Now, General Motors, Ford Motor Co. and DaimlerChrysler are asking Collins, Uthus and a small support staff to carry on with their trade and overseas investment agenda - but in a decidedly different global environment. Collins said, 'I think there is a general recognition in our business that the auto world is rapidly changing. How we approach these issues and what strategies we use to address them are also going to change. How? We're not quite sure yet.'
Collins said the council's overriding mission is clear: 'We've been hired to be very visible public representatives of those three companies with senior levels of the U.S. government and with other governments around the world on the views of those three companies.'
The council governing body is a board of directors, made up of a top executive - but not the CEO - of each of the former Big 3. Board members are Mustafa Mohatarem, GM chief economist; Martin Zimmerman, Ford vice president for government affairs; and Robert Liberatore, DaimlerChrysler senior vice president for external affairs.
Issues other than trade are to be handled by the companies' own Washington lobbying offices and by the newly formed Alliance of Automobile Manufacturers.
Despite its modest size and its still-evolving style, the council has an imposing agenda, Collins explained.
First, there are always the so-called bilateral issues. These include monitoring the U.S. agreements with Japan and South Korea, through which the former Big 3 are seeking to gain greater access to those Asian markets.
U.S.-based makers are interested keenly in attempts to get China to adopt the economic reforms that would qualify it for membership in the World Trade Organization.
Second on the agenda, Collins said, is the council's involvement in trade legislation that will be considered by Congress. He listed expected measures that would do the following:
Restore broad - 'fast-track' - trade treaty negotiating authority to the administration.
Extend Section 301, the main law for penalizing trading partners for unfair practices.
Rewrite the nation's basic trade statutes, most of which are several decades old. Collins said the laws were written when tariffs were the big impediments to trade.

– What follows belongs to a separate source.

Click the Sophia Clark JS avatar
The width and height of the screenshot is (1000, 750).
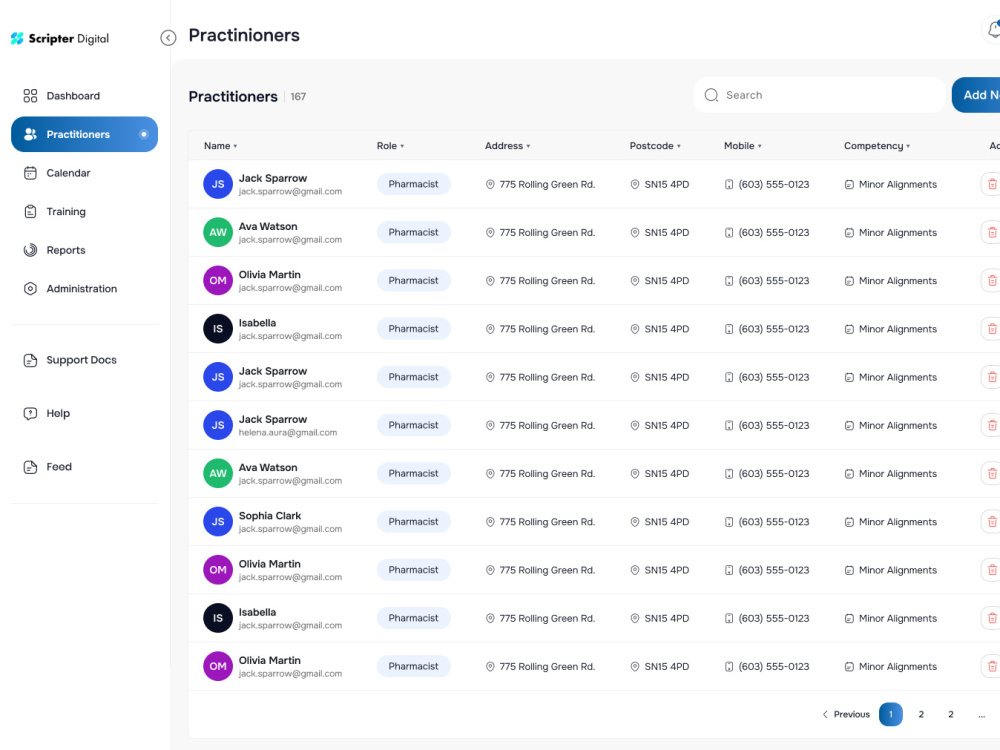(x=217, y=522)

Next on the agenda, but not last in importance, are the multinational undertakings. These include the Asia-Pacific Economic Cooperation talks, which originally were supported by AAMA more than two years ago and which are scheduled to begin in Indonesia in July.
'Everybody wanted to develop their own auto industry. Everybody wanted to be a huge exporter. No one wanted to have imports coming in. You could see this pattern developing, which was not healthy,' Collins said.

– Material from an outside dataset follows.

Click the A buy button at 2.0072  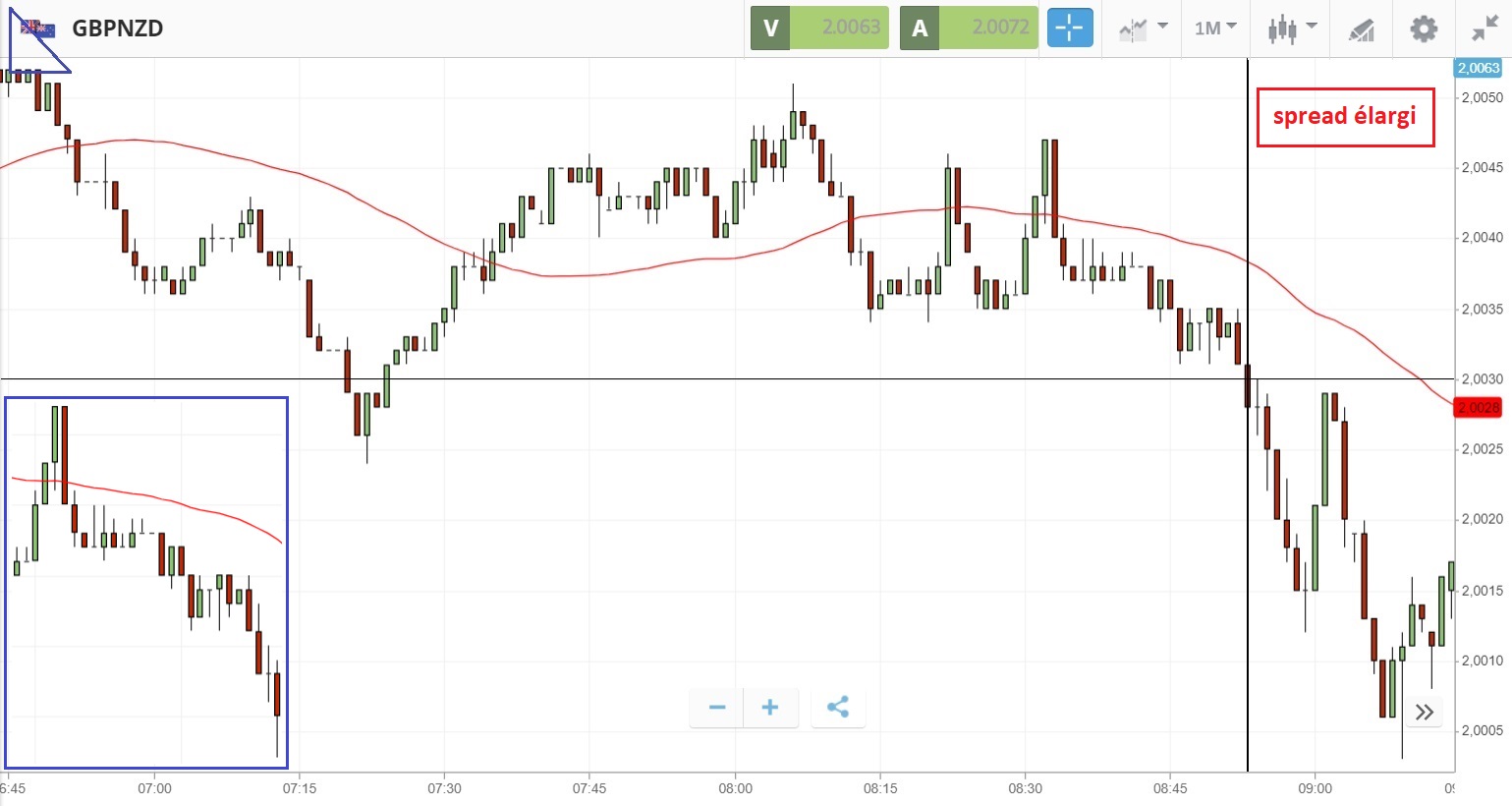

'We stepped back and said, 'Wouldn't it be easier for all of us, everybody involved, if we could have some regional forum to talk, to dialogue, both governments and the industries?'' he said.
Talking will be one thing. Getting companies and nations, many of them struggling economically, to agree on regional cooperation will be something else.
'Our goal in the short term is to prevent backsliding,' Collins said.
That is, U.S.-based automakers want to discourage Asians from panicking, from restoring old trade barriers and inventing new ones.
In the longer term, the council wants to persuade Asian governments and companies that industry consolidation and globalization of the market make economies of scale essential.